Under Yale’s Greenhouse Gas Reduction Strategy, students have one more month to produce a 10 percent improvement in the year’s total energy consumption compared to last year. If they succeed — and with the current savings standing at 9.3 percent, the race is coming down to the wire — the administration has agreed to invest in renewable energy certificates worth two-thirds of residential power usage. But while the overall campaign has already far exceeded its original 5 percent goal, a mysterious discrepancy in success rates among the colleges has left activists unsure of which factors most affect savings.

Sustainability efforts on campus have produced a major turnaround since November, when year-to-date savings stood at only 1 percent. Energy Manager Tom Downing said residential colleges have slashed energy consumption since then, recently culminating in the reduction of wasted power this month.

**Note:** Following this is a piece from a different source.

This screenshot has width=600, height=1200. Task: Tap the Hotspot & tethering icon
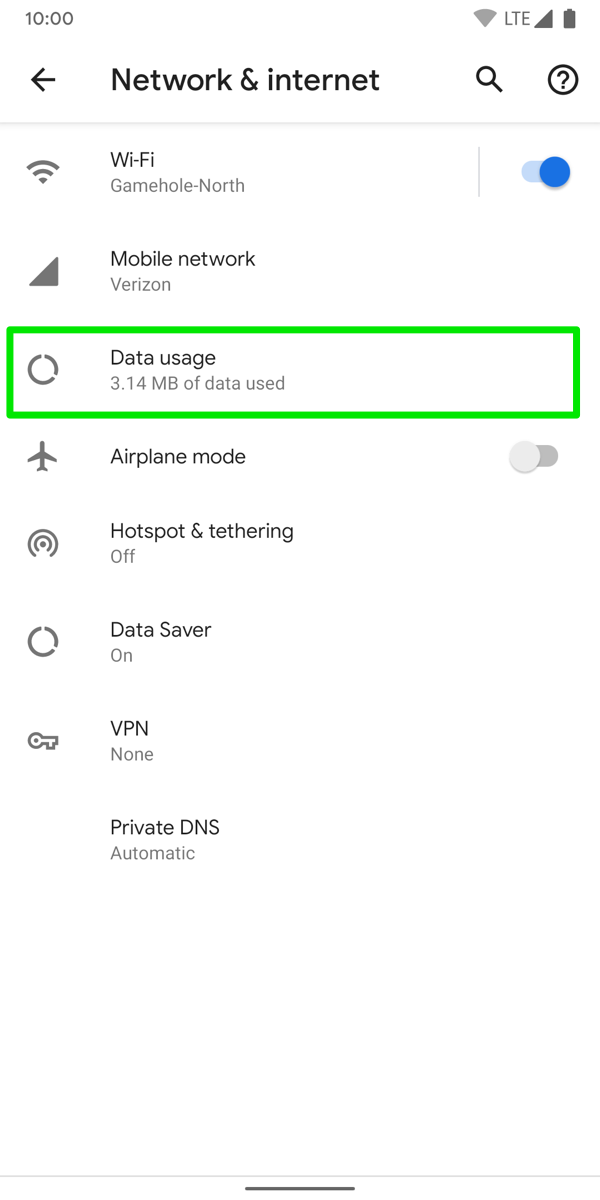pos(42,543)
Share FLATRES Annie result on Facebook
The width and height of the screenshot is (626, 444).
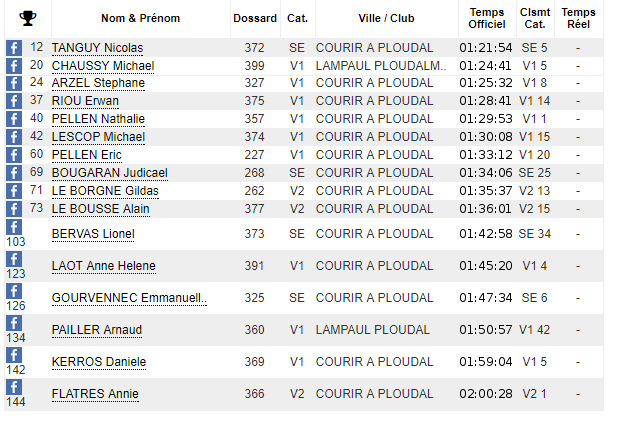[14, 387]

“Spring break was a victory,” Downing said. “Our initial hope this year was to make 5 percent, so if we make 10, this is all gravy.”

Activists have now all but secured sustainable energy credits — which allow providers of sustainable energy to sell their product at rates competitive with non-sustainable providers — worth one-third of college consumption as a reward for a 5 percent improvement.

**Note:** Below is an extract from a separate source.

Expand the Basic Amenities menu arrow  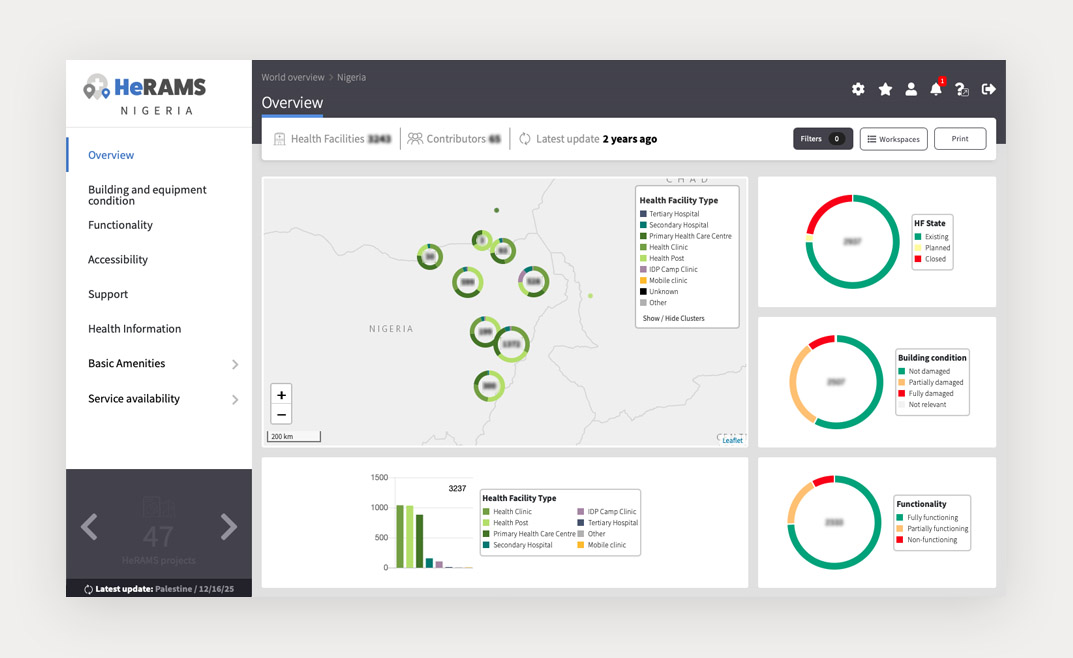pos(235,365)
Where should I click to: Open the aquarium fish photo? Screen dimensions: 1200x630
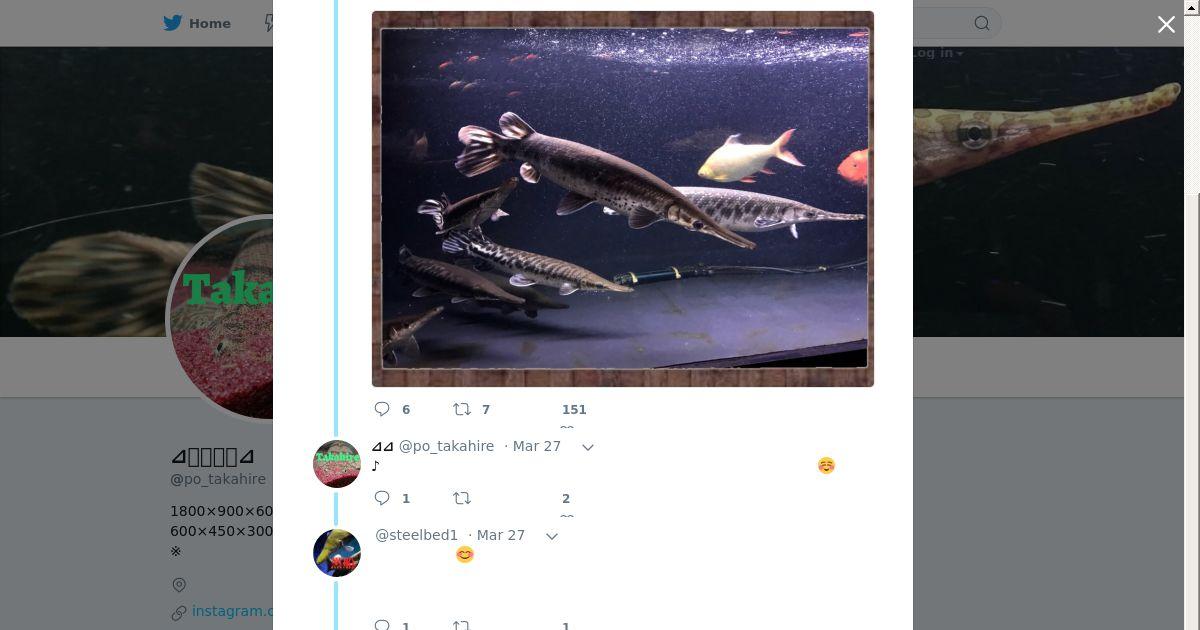(622, 199)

Downing attributed the spring break savings largely to the weather, which was warmer than during the same period in 2005. But overall temperatures since September have been almost exactly the same as last year on average, so activist efforts and more efficient equipment are responsible for the success to date, Downing said.

New Haven Action Executive Director Whitney Haring-Smith ’07 said Yale is now experiencing the long-term effects of a campaign that began in September. Energy-saving efforts have included encouraging students to unplug their appliances during vacations and replace normal light bulbs with more efficient “CFB” bulbs.

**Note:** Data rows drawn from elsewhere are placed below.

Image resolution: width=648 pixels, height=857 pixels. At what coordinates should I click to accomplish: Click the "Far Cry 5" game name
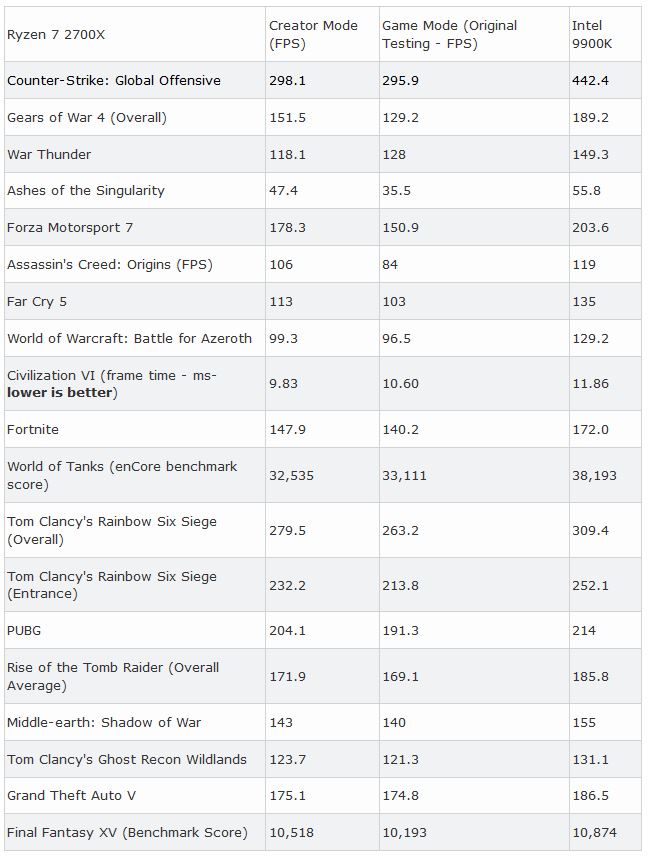37,301
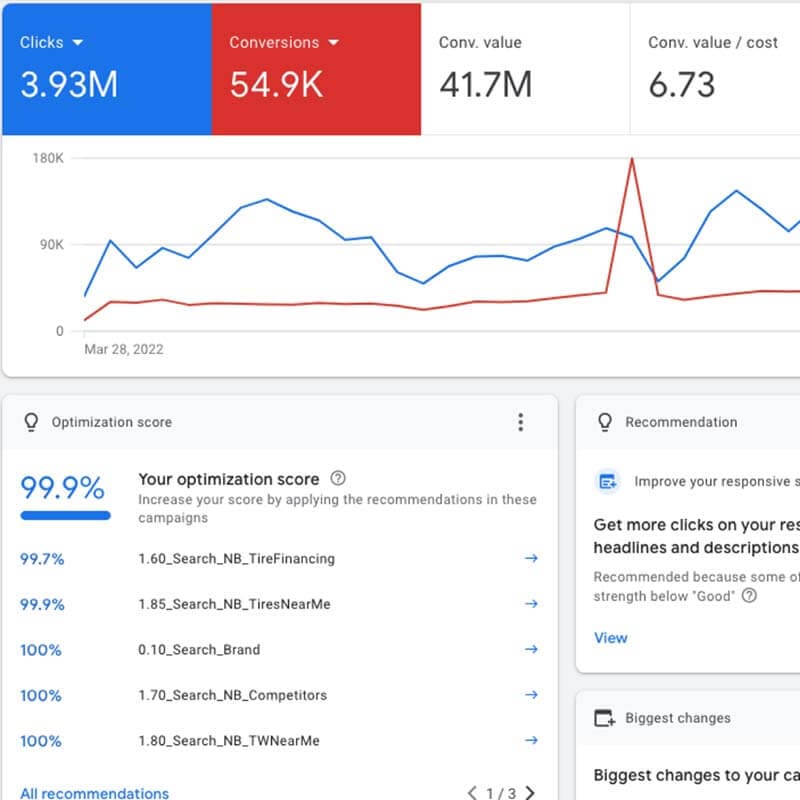Click the arrow for 1.70_Search_NB_Competitors

531,695
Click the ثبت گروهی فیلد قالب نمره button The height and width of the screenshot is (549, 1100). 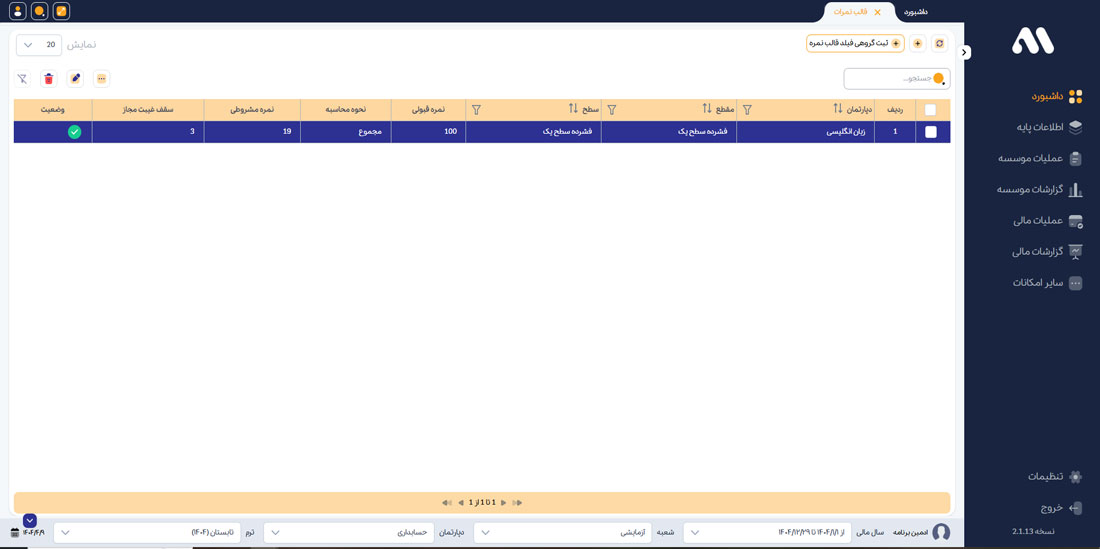855,44
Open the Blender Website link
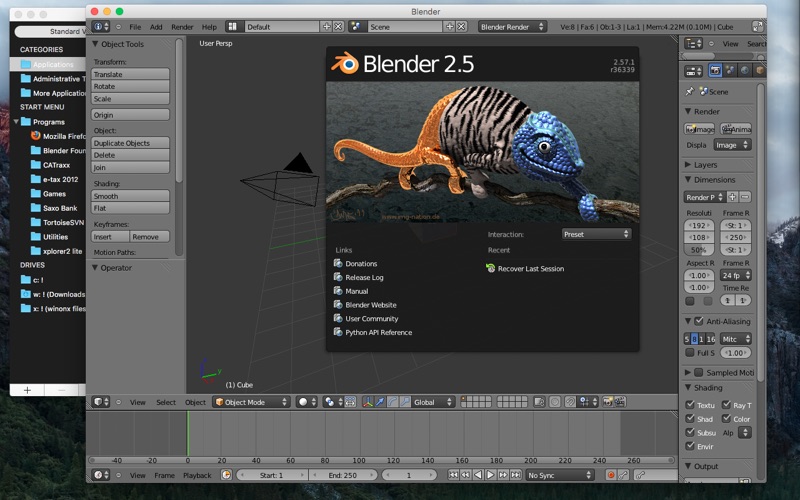 point(370,305)
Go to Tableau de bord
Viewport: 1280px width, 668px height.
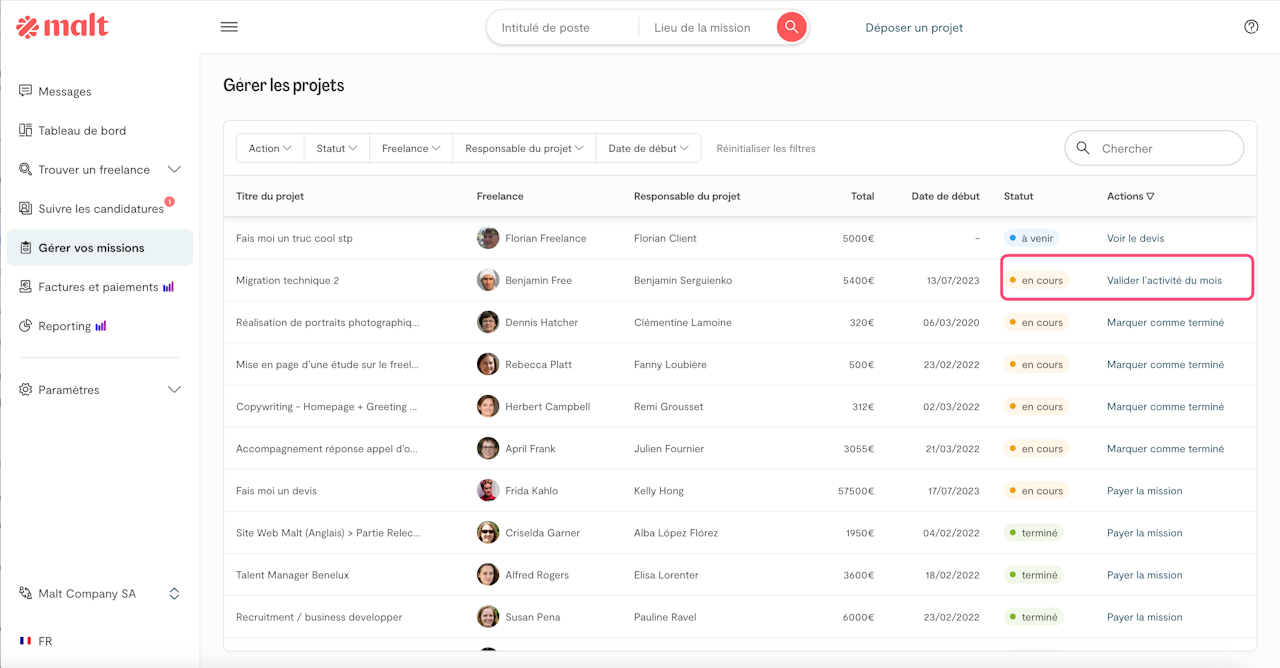(x=82, y=131)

“What we’re involved in is a marathon, not a sprint,” Haring-Smith said. “The steps that we took six months ago are reaping their rewards now.”

More recently, facilities officials have begun slightly changing temperature settings in dormitories and non-residential buildings during off-hours. For the latter category alone, a two-degree alteration is expected to save 7,800 metric tons of annual carbon emissions and over $1 million in operating revenues.

Despite their success in slashing consumption, activists said they are concerned by serious variations among the individual dormitories. Improvement rates range from 21 percent in Silliman College to negative 6 percent in Jonathan Edwards College.

Activists and University officials said they do not yet know what factors have caused the discrepancies. Some suggested that the Student Taskforce for Environmental Partnership has had more success raising awareness in some colleges than others. Two STEP coordinators are responsible for activities in each college.

“People definitely know who we are and ask us things,” said Charles Alvarez ’09, the coordinator for Silliman College. “I can’t say it affects how they live their lives, but something is happening.”

Alvarez also said college masters’ houses account for about 7 percent of residential college consumption, and some families are more cooperative than others.

The general attitude of each college’s student body is another potential culprit, Branford College Master Steven Smith said. Branford ranks second-lowest among its peers with a 0.8 percent improvement.

“I will frequently go into the common room, and the windows are open and the heating is up full throttle,” he said. “Maybe it is a culture thing.”

Heating requires the largest amount of energy in dormitories, though electricity and chilled water are also significant factors.

Downing said that while he doubts differing residential college “cultures” are responsible for the discrepancies, definitive answers will require an audit of each building at the end of the school year.

“There’s usually no magic answer; it just requires rolling your sleeves up and doing a lot of investigating,” he said. “We’re going to learn from the top five [buildings] and try to apply that to the bottom five.”

Though Yale has been successful in slashing its energy use so far this year, residential college renovations could actually increase power consumption in the long term, Downing said. Facilities workers are installing more efficient equipment in the renovations, but the savings are overshadowed by added square footage and new utilities, such as common room air conditioning.